Na visita às aldeias, os parlamentares europeus ouviram os relatos da mãe do cacique Nizio Gomes, morto em 2011 em Aral Moreira e cujo corpo jamais foi encontrado.

“Eles saíram “indignados” e “comovidos” com a situação dos guarani-kaiowá de Mato Grosso do Sul, os assassinatos e, principalmente, em relação ao sumiço de cadáveres, que aprofunda a dor da família”, afirmou. “O Nizio Gomes era uma grande liderança, uma referência para esse povo, mas sumiram com o cadáver. Não restou à família nem o direito de enterrar seu ente querido. Isso aprofunda a dor e também a indignação dos guarani-kaiowá”, declarou o deputado mineiro.

Para Fernando Burgés, coordenador da UNPO, a tendência de violência contra os indígenas no Mato Grosso do Sul tem “requintes de crueldade”.

"Por diversas vezes nos últimos anos, o povo guarani-kaiowá, em seu espírito de resistência, cansados de denunciar o processo de morte a que são submetidos, buscaram levar o seu grito a vários países e instâncias mundiais. Estiveram na ONU por várias vezes. Estiveram denunciando a situação na OEA, no Parlamento Europeu", disse o integrante do Secretariado Nacional do Conselho Indigenista Missionário (Cimi), Egon Heck, que atuou durante mais de uma década no Mato Grosso do Sul.  

CPIs

A deputada estadual Mara Caseiro aproveitou a ocasião para entregar ao chefe da Delegação, Francisco Assis, uma cópia do relatório final da CPI do CIMI. A parlamentar voltou a alegar que não há genocídio contra os indígenas e que a maior causa de violência é do índio contra ele mesmo. O deputado Pedro Kemp encaminhou o documento do voto que fez em separado ao final da comissão, discordante dos demais membros da CPI, absolvendo o CIMI de qualquer tipo de manipulação dos indígenas em confrontos contra os ruralistas.

Na qualidade de presidente da CPI que investigou a Ação/Omissão do Estado do Mato Grosso do Sul entre 2000 e 2015, o deputado João Grandão entregou ao chefe da delegação uma cópia do resultado final da comissão, que isenta o poder público. No entanto, entregou também a cópia do voto  que fez em separado, publicado no Diário Oficial, no qual o parlamentar diz haver ação e omissão do Estado nos casos de violência contra os índios e faz 30 recomendações para diversas instâncias afim de que seja resolvida a situação.

PEC 132

Sobre o incentivo à ocupação do território sul-mato-grossense pelo Estado, em terras "antropologicamente indígenas", como citou Edmilson durante a reunião, os integrantes da CDHM acreditam que a solução está na aprovação da PEC (Proposta de Emenda à Constituição) 132 na Câmara. A proposta, que prevê a indenização dos fazendeiros pela terra nua - hoje proibida pela Constituição Federal - foi um dos assuntos tratados no encontro.

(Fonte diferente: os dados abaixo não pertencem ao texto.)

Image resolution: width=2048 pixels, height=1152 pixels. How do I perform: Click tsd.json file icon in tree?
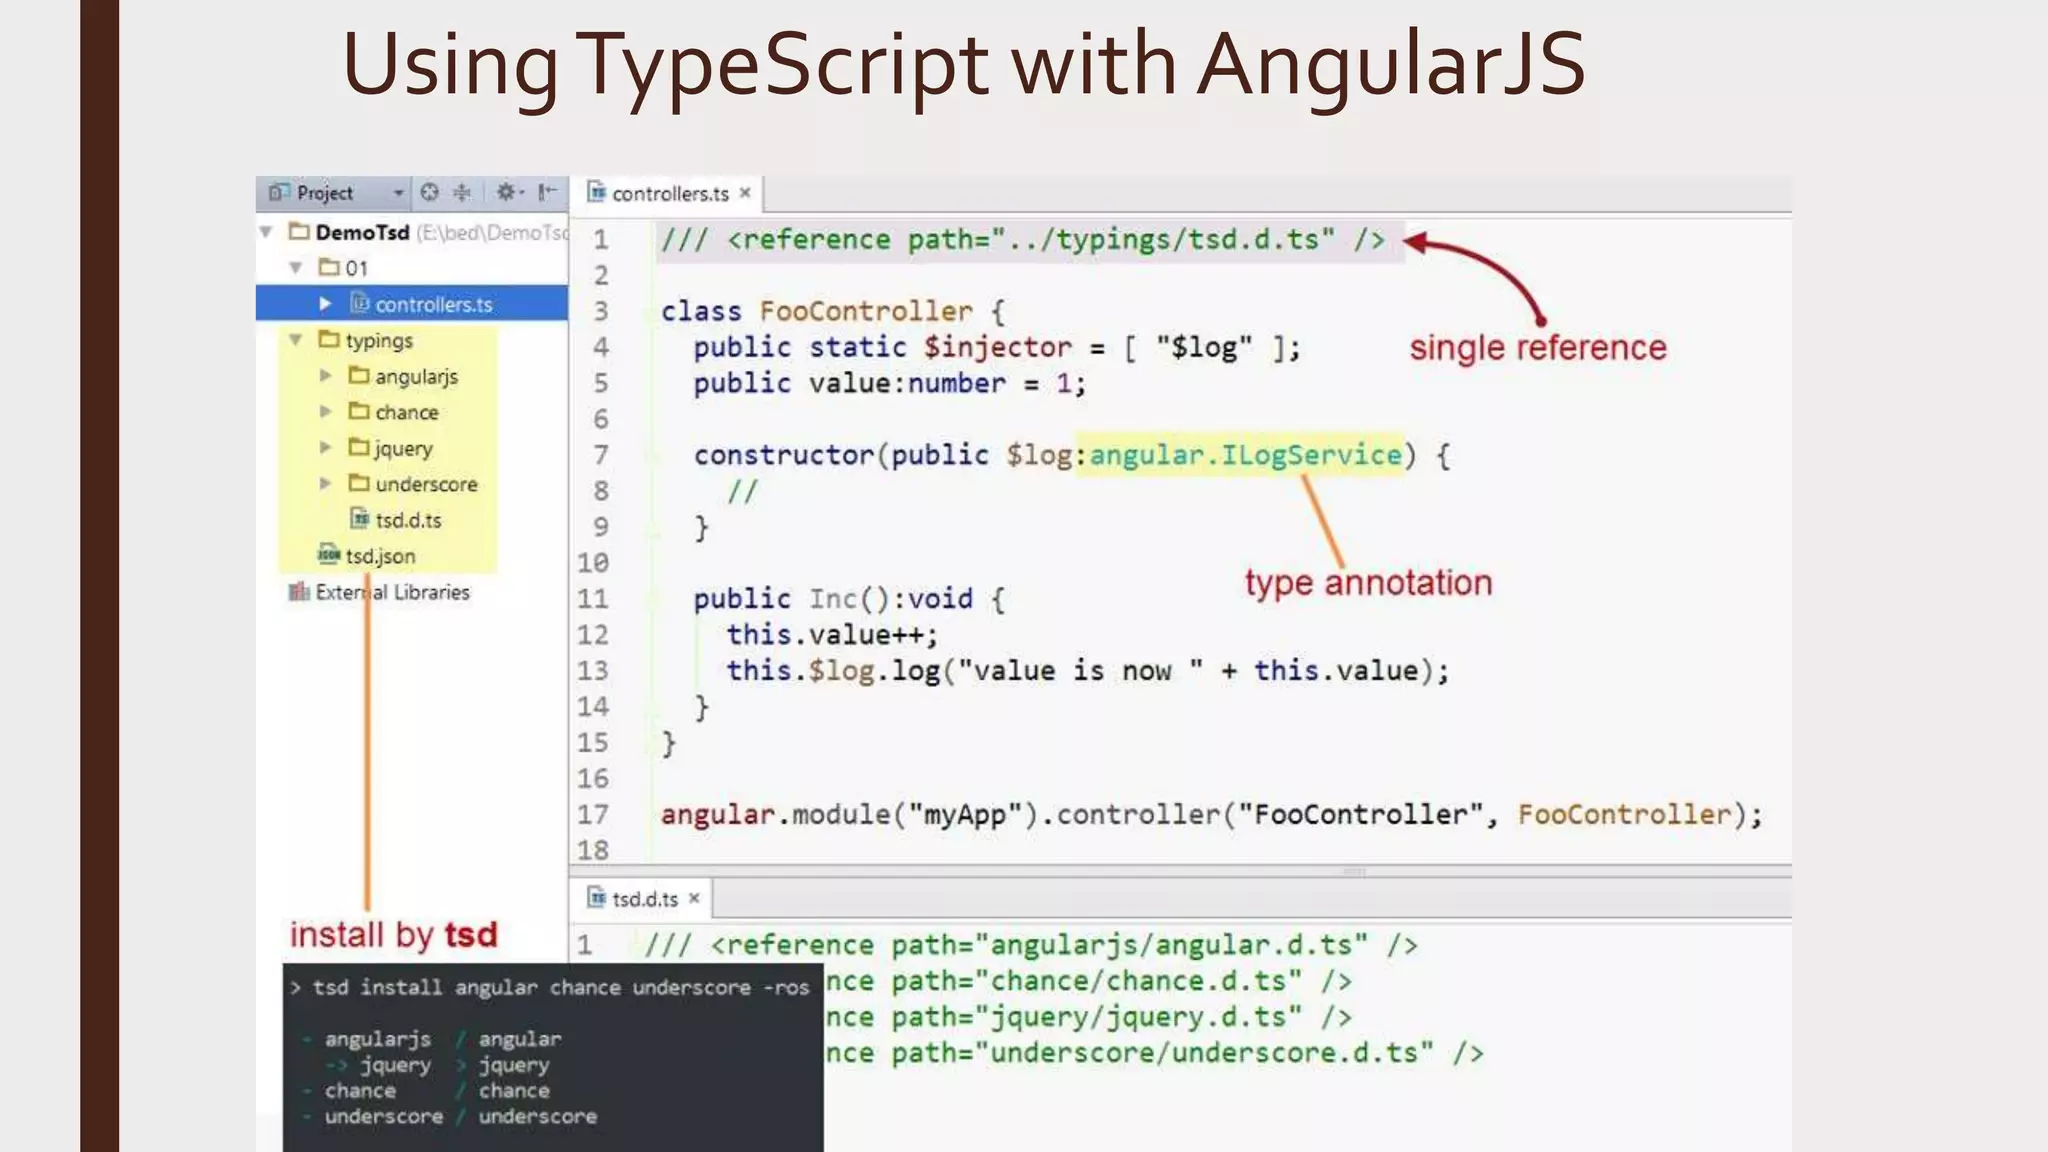(x=328, y=555)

"Se ele tem que sair da terra indígena, o que nós defendemos? Que se aprove a PEC 132 na Câmara, que originalmente era PEC 71 no Senado, já está aprovada no Senado, é fácil aprovar ela na Câmara. Quem está impedindo a aprovação? Os próprios ruralistas, que não querem a expansão das terras indígenas", criticou Edmilson.

O deputado estadual Pedro Kemp (PT) também criticou a questão. "As terras ocupadas pelos índios foram vendidas, por isso estão tituladas. Houve incentivo por parte do governo para trazer pessoas de fora pra cá. Alguns defendem uma tese de que ampliar as terras indígenas vai prejudicar o desenvolvimento do Estado", afirmou.

"O Mato Grosso tem 14% do território com terras indígenas e a economia deles é mais pujante do que a nossa, que temos só 3%. Não é a demarcação que vai prejudicar a economia", explicou.

Após a reunião, a missão seguiu para Brasília, onde participa de outros encontros. Fazem parte da missão conjunta os deputados Francisco Assis (Portugal), chefe da delegação europeia, Marisa Matias (Portugal), Julie Ward (Reino Unido), Estefania Torres Martínez (Espanha), Lilith Verstrynge (França), Giuseppe Lo Monaco (Itália), Francesco Giorgi (Itália), Umberto Gambini (Itália), Fernando Burgés (Espanha) e Lukas Van Diermen (Holanda). Os eurodeputados Ignazio Corrao (Itália), Pier Antonio Panzeri (Itália) e Ramon Tremosa i Balcells (Espanha) foram representados por assessores.